Premier Clark regularly puts on a hard hat to pose as a defender of working people, but jobs and incomes are falling fast as British Columbia continues to face the fallout of the global capitalist economic crisis. Statistics Canada data analyzed by the Canadian Centre for Policy Alternatives recently showed that the labour market participation rate in British Columba was 74% prior to the 2008 crisis, and is now around 71%. This means that about 93,000 jobs have effectively disappeared here. B.C. is one of only three Canadian provinces where the total number of hours worked per year has actually declined since 2008, despite the growing population. Median employment income in B.C. went from $29,833 in 2008, to $29,200 in 2012 (the latest available numbers), a drop of $633 or 2.1%, the worst decline in the country.
As progressive economists have warned, the budget surplus (created in part by disguising provincial debts) does not mean “prosperity” for British Columbia, where the housing price bubble in the Vancouver region gives a false picture of the true economic situation. Less British Columbians are employed, one in five children live in poverty, and students are sinking deeper into debt. Despite some growth in the forestry sector, there is no genuine economic revival on the horizon, now that falling energy prices have popped the fantasy of enormous foreign investments in the LNG industry. Natural resource revenues are projected to fall by 7% in 2015/16. Revenue from resource royalties is at a near record low, even as natural gas production is at an all-time high. In fact, the province collects more money from post-secondary tuition fees ($1.6 billion annually) and MSP premiums (over $2 billion) than from natural gas royalties and Crown land tenures combined ($1.1 billion). Under the Clark Liberals, British Columbia remains largely an exporter of unprocessed raw materials, at the expense of value-added jobs.

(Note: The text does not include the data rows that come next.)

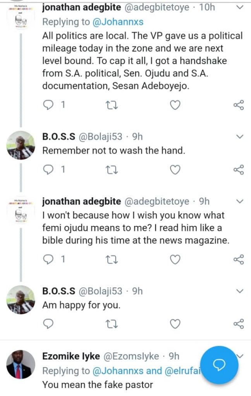Open options chevron on the 10h tweet

click(239, 7)
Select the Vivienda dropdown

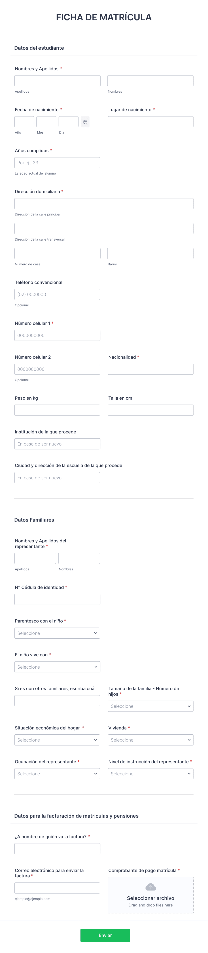(x=151, y=740)
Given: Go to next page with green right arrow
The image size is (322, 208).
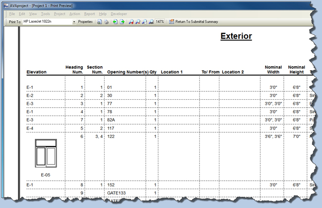Looking at the screenshot, I should [122, 22].
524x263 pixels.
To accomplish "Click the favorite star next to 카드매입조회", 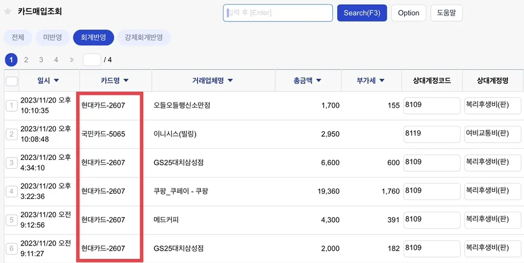I will click(8, 12).
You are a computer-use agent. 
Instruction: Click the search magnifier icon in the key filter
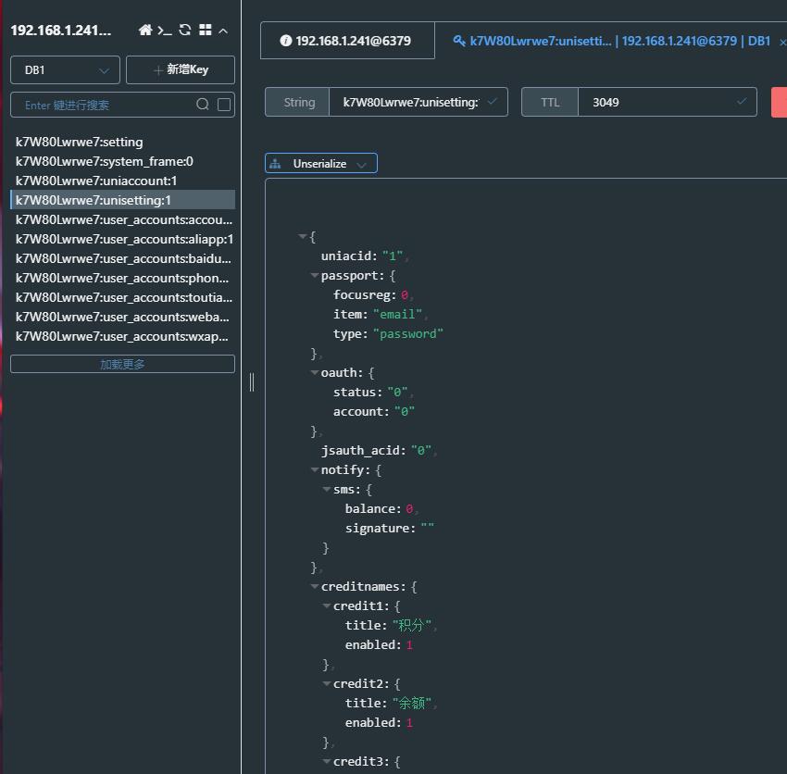202,105

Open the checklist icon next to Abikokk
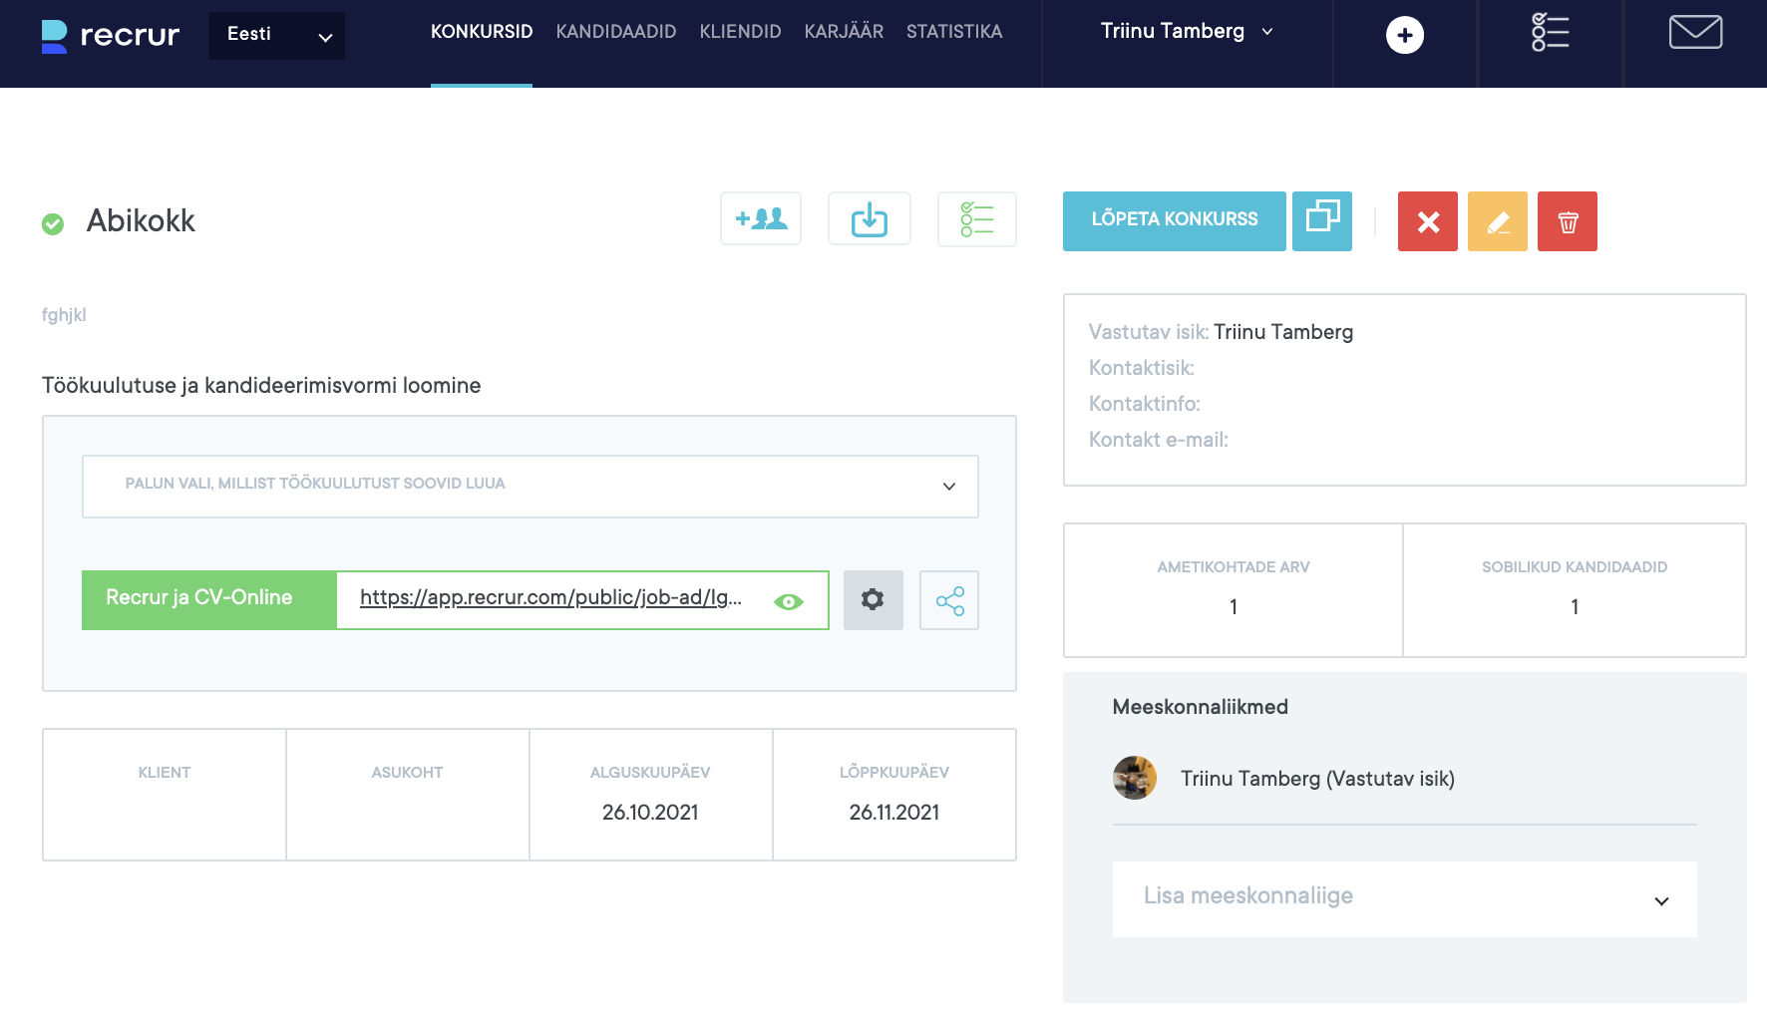pyautogui.click(x=976, y=219)
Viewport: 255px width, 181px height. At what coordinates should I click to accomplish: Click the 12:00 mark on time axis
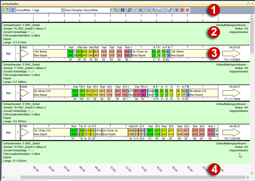pyautogui.click(x=129, y=169)
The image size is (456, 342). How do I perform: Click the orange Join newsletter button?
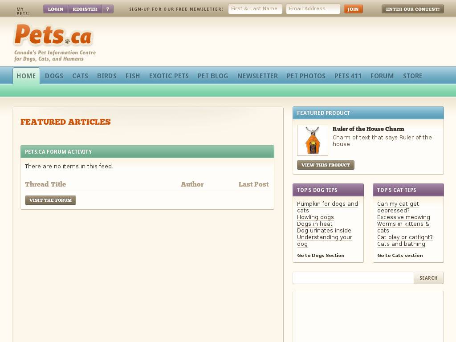tap(353, 9)
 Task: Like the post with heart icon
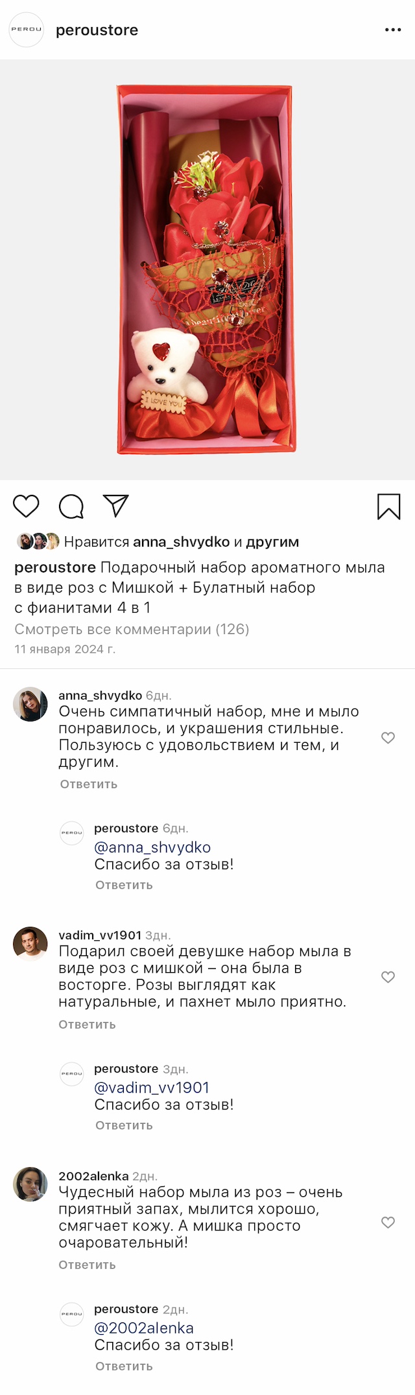27,506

Even so, there would be considerable funds to invest in secondary industry or to raise spending on health, education and social programs, if the policy of slashing taxes for the rich and the corporations was reversed. Implemented when Gordon Campbell came to power, these massive tax breaks cost the provincial treasury over $2 billion every fiscal year – enough to pay for better health care and public schools, adequate funding for public transit (instead of the province abrogating its responsibilities by forcing municipal governments to hold a difficult and expensive referendum), ferry rate cuts, the proposed $10/day public child care plan, major expansion of low-income housing, and more.
Instead, the Liberals are tinkering with tax gimmicks which get big media coverage while providing no real economic relief to working class families. Some analysts have called this a “short-sighted budget that lacks vision and leadership.” That is far too kind. This budget proves that even though British Columbia remains mired in economic recession, the government keeps forcing the working class pay for new tax breaks for millionaires. Nothing ever truly changes under the B.C. Liberals, who remain a government of the rich, by the rich, for the rich.